From the records below, please repeat exactly the line that has "Instruction: Launch Adobe", the line that has "This screenshot has width=1456, height=832.", and every line between them, and nothing else.

# # # # #

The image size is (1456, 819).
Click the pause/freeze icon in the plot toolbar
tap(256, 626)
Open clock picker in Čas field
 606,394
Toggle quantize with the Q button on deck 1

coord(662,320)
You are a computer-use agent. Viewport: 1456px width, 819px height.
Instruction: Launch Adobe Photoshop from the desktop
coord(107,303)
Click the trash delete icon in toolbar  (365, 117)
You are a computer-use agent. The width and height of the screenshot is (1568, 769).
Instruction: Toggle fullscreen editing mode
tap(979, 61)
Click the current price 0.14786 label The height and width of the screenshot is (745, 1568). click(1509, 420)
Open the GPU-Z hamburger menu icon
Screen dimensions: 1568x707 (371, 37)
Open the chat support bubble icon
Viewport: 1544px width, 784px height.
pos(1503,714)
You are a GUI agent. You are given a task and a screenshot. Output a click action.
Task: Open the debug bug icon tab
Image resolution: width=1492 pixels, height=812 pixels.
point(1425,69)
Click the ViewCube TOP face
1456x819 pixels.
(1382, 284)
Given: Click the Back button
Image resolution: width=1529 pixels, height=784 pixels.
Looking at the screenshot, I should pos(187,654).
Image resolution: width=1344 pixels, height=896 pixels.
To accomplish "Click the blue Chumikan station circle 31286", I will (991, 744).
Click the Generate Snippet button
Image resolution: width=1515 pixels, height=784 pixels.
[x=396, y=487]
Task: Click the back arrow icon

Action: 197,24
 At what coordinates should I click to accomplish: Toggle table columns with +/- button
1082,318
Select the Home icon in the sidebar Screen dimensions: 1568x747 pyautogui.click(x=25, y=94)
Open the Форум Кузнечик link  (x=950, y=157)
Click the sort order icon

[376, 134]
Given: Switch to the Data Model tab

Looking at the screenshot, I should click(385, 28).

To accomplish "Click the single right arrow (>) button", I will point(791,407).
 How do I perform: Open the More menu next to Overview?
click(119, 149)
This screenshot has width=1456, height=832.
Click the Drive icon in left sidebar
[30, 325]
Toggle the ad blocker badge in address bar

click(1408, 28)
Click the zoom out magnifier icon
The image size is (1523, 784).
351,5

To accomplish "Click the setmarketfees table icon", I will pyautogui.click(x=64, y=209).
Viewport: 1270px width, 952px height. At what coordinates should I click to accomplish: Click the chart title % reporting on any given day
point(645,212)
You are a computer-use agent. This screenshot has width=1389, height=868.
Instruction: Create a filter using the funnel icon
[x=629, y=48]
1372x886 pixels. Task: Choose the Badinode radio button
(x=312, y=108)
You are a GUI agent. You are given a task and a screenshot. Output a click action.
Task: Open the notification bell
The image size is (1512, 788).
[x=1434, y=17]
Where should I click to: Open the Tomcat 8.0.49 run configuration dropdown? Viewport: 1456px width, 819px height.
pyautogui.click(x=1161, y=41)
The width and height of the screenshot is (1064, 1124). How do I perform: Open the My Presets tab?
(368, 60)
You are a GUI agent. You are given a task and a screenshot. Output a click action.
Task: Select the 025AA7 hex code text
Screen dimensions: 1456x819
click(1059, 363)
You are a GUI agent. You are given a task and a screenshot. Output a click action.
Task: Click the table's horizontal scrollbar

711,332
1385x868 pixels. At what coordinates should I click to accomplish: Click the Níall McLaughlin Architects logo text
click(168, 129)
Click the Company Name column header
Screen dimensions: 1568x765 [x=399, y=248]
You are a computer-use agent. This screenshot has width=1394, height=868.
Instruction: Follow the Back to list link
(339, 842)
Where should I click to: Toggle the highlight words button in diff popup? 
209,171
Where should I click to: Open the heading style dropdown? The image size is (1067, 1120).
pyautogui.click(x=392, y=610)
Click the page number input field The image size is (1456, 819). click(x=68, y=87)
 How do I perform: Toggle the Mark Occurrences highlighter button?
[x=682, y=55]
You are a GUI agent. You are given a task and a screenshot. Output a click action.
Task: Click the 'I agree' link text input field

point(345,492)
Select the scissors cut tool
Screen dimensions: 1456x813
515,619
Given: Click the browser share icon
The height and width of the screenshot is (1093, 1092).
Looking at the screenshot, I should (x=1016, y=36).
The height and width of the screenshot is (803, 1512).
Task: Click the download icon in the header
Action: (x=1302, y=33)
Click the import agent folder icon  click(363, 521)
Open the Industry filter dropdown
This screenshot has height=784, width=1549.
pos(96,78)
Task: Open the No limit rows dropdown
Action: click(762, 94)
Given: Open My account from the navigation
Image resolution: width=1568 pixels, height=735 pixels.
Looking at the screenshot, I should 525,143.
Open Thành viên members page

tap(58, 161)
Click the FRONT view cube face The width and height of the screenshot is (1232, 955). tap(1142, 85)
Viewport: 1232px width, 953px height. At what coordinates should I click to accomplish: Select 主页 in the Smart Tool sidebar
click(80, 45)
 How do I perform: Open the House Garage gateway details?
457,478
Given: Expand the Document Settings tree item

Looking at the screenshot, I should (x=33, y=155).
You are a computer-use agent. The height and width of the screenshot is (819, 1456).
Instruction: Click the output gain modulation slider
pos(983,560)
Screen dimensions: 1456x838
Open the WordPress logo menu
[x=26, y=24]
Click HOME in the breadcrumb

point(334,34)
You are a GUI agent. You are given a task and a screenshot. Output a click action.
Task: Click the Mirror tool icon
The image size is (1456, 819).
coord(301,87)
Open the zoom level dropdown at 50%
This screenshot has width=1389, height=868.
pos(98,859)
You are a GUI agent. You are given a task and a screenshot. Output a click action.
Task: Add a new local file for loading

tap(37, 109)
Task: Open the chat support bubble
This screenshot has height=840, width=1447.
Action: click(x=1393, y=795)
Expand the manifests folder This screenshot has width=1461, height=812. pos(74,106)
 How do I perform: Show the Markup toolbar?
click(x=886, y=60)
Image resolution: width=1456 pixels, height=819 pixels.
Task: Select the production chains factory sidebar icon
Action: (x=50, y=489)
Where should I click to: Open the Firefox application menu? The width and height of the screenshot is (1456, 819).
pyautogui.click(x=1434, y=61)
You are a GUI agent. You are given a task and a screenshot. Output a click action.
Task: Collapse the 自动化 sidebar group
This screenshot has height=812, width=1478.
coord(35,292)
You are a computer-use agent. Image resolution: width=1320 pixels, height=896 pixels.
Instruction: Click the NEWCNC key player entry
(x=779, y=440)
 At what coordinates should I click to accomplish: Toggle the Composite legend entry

# # # # #

**Answer box:**
Instruction: Launch Adobe Photoshop from the desktop
coord(107,303)
Click the trash delete icon in toolbar  (365, 117)
You are a computer-use agent. The width and height of the screenshot is (1568, 769).
Instruction: Toggle fullscreen editing mode
tap(979, 61)
Click the current price 0.14786 label The height and width of the screenshot is (745, 1568). click(1509, 420)
Open the GPU-Z hamburger menu icon
Screen dimensions: 1568x707 (371, 37)
Open the chat support bubble icon
Viewport: 1544px width, 784px height.
pos(1503,714)
You are a GUI agent. You are given a task and a screenshot. Output a click action.
Task: Open the debug bug icon tab
Image resolution: width=1492 pixels, height=812 pixels.
point(1425,69)
Click the ViewCube TOP face
1456x819 pixels.
(1382, 284)
Given: Click the Back button
Image resolution: width=1529 pixels, height=784 pixels.
Looking at the screenshot, I should pos(187,654).
Image resolution: width=1344 pixels, height=896 pixels.
To accomplish "Click the blue Chumikan station circle 31286", I will (991, 744).
Click the Generate Snippet button
Image resolution: width=1515 pixels, height=784 pixels.
[x=396, y=487]
Task: Click the back arrow icon

Action: 197,24
 At what coordinates should I click to accomplish: Toggle table columns with +/- button
1082,318
Select the Home icon in the sidebar Screen dimensions: 1568x747 pyautogui.click(x=25, y=94)
Open the Форум Кузнечик link  (x=950, y=157)
Click the sort order icon

[376, 134]
Given: Switch to the Data Model tab

Looking at the screenshot, I should click(385, 28).

To accomplish "Click the single right arrow (>) button", I will point(791,407).
 How do I perform: Open the More menu next to Overview?
click(119, 149)
This screenshot has width=1456, height=832.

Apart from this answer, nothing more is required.